米を育てるのは大層手間ひまがかかものです。秋の収穫までに水の調整、肥料やり、草取り、消毒などなど、お百姓さんは休む暇もありません。米という字は、八十八人の手間がかかっていることを表しているといわれますが、まさに米一粒は手間ひまの結晶だといえるでしょう。しかし、現在ではスーパーに行けばブランド米でさえ簡単に手にはいるし、きれいなパッケージからは米を生産する人々の苦労というもの感じることが難しくなっているように思えます。
米を育てるのは人だけではありません。適度な降雨、日照、気温が必要となります。自然の恵みがなければいかに人が手間ひまをかけようとも米は育たないのです。日々当たり前のように食するお米ですが、一粒一粒には多くの人々の労苦、天地の恵みがこめられていることを忘れてはなりません。
私が園長をしているちべん保育園では、給食いただく前に、「食事作法」をすることになっています。年長組お当番さんがみんなの前で手をあわせて次のようにいいます。
一滴の水にも天地の恵(めぐみ)がこもっています。
一粒の米にも万人(ばんにん)の力が加わっております。
感謝の心でいただきましょう。
お当番さんに続いて他の子どもたちはみんなで繰り返して言います。そして最後に全員で、いただきます、と言って給食が始まります。
「食事作法」の内容は小さな子どもたちにとっては少し難しいかもしれません。もちろんお百姓さんの苦労やお米ができるまでのこと、お水の大切さを説明はするのですが、子どもたちがどこまで理解をしているのかは分かりません。ただ意味も分からず言葉を繰り返していいるだけなのかもしれません。
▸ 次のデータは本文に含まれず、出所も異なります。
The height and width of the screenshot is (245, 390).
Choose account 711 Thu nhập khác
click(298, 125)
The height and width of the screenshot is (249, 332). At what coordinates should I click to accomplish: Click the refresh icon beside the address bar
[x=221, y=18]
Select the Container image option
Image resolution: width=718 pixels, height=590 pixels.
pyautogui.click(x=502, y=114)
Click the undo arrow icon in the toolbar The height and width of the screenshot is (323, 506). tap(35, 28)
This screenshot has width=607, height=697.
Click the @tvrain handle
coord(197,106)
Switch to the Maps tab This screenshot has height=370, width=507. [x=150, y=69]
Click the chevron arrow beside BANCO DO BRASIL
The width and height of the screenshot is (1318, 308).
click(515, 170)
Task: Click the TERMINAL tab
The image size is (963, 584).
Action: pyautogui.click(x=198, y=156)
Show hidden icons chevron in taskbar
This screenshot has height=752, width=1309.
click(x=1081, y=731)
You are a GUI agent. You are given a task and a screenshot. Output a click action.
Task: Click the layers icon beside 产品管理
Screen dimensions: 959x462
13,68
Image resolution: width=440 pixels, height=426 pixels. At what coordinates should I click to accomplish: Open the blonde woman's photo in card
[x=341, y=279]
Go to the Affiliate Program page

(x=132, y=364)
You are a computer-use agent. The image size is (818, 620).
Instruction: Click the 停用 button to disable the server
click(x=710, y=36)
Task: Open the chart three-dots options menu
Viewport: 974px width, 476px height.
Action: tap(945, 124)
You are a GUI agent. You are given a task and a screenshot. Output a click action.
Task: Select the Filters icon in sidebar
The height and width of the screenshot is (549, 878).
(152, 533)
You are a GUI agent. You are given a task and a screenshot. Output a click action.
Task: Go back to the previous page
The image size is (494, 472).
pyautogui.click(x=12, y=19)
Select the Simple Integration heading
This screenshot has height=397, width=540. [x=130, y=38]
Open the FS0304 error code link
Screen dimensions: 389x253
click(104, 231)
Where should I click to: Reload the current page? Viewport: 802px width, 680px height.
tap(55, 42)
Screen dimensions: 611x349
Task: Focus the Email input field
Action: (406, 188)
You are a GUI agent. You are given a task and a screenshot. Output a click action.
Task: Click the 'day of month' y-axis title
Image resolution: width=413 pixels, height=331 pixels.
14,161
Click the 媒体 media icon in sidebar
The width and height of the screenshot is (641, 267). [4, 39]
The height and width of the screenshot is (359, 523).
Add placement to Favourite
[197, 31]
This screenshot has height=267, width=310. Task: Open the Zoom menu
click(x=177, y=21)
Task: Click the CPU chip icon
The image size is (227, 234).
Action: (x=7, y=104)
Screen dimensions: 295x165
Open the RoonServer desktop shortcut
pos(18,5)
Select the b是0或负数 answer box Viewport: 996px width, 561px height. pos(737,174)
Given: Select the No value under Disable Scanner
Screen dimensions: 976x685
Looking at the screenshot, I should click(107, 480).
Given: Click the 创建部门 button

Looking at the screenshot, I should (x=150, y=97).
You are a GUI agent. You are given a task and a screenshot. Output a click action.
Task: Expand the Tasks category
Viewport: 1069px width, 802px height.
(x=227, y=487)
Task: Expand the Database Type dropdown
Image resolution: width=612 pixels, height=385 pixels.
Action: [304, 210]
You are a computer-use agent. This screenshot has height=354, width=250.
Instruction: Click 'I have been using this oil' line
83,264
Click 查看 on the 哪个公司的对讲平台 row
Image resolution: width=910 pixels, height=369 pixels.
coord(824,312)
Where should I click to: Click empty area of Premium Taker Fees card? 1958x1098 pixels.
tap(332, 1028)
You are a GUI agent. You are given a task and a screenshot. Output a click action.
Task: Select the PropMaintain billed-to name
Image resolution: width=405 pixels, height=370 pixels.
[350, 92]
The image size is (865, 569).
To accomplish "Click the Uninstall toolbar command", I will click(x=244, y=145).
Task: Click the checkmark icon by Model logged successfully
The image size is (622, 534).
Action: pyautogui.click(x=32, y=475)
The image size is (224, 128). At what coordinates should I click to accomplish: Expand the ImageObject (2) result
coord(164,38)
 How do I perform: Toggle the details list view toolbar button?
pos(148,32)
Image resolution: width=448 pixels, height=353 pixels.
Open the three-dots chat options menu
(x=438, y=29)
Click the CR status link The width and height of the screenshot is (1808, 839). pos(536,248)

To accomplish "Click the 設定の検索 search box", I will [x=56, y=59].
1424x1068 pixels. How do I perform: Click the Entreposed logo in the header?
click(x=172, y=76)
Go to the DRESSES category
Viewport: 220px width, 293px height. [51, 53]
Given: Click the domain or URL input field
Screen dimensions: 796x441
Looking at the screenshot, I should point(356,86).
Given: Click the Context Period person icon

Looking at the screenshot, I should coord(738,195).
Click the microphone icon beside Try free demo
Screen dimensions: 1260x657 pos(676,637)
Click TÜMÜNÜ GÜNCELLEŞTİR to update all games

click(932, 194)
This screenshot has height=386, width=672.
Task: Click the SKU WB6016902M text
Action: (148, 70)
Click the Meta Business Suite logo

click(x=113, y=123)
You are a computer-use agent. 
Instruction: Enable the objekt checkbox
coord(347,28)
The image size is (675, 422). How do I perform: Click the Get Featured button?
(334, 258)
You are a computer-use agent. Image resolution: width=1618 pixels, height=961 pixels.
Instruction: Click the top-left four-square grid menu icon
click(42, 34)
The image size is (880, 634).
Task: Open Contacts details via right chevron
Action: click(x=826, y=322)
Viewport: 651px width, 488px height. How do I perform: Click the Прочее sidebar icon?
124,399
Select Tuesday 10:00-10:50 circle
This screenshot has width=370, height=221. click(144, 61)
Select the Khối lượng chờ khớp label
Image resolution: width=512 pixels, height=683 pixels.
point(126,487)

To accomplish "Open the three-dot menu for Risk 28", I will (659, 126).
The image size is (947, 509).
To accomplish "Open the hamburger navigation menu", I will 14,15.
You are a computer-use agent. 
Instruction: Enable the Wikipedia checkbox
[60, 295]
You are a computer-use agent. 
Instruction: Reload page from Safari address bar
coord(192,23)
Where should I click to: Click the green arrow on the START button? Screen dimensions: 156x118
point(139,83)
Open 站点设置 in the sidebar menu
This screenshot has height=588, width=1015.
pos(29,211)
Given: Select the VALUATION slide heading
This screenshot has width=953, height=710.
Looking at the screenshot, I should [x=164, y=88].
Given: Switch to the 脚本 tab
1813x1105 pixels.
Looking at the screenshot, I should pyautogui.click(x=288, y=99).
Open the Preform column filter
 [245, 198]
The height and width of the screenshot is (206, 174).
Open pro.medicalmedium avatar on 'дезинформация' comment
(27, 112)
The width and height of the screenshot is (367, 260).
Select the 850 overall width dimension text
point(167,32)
ある日のこと、子どもたちといっしょに給食を食べて、トレイの食器を返しに行くために席を立とうとしたところ、同じテーブルの子どもが、「園長先生のお茶碗にお米が残っているよ。一粒の米も大事だよ」と言ったのです。よく見るとその子どもが指摘したように、不覚にもお茶碗にお米が一粒残っていたのでした。「ありがとう。よく教えてくれたね」と言ってその一粒を口に入れ食器を返しに行きました。少し恥ずかしかったのですが、食事作法を理解してくれていたのだととてもうれしい気持ちになりました。(もう少し小さな声で教えてくれればもっとうれしかったのですが・・・・。)
飽食の時代、日本では毎日たくさんの食べものが捨てられるフードロスが問題になっています。日々、我々は多くの物に恵まれ生活をしているのですが、感謝を忘れ、物を粗末にしたり、多くの物に恵まれながら不足をいうことが多いものです。しかし、どんなに豊かになろうとも、感謝を忘れてはいけません。なぜならば、感謝を失い不足を言い、物を粗末にしていると必ずせっかくの繁栄をだいなしにしてしまうからなのです。
今年も梅雨の季節をむかえようとしています。しばらくじめじめとした日が続くことでしょう。この時期になると田んぼへ水がひかれ、いよいよ田植えのシーズン。お百姓さんたちの米作りがはじまります。田植えの時期、お子さんやお孫さんといっしょに日々感謝の心思い起こし過ごしていただきたいものです。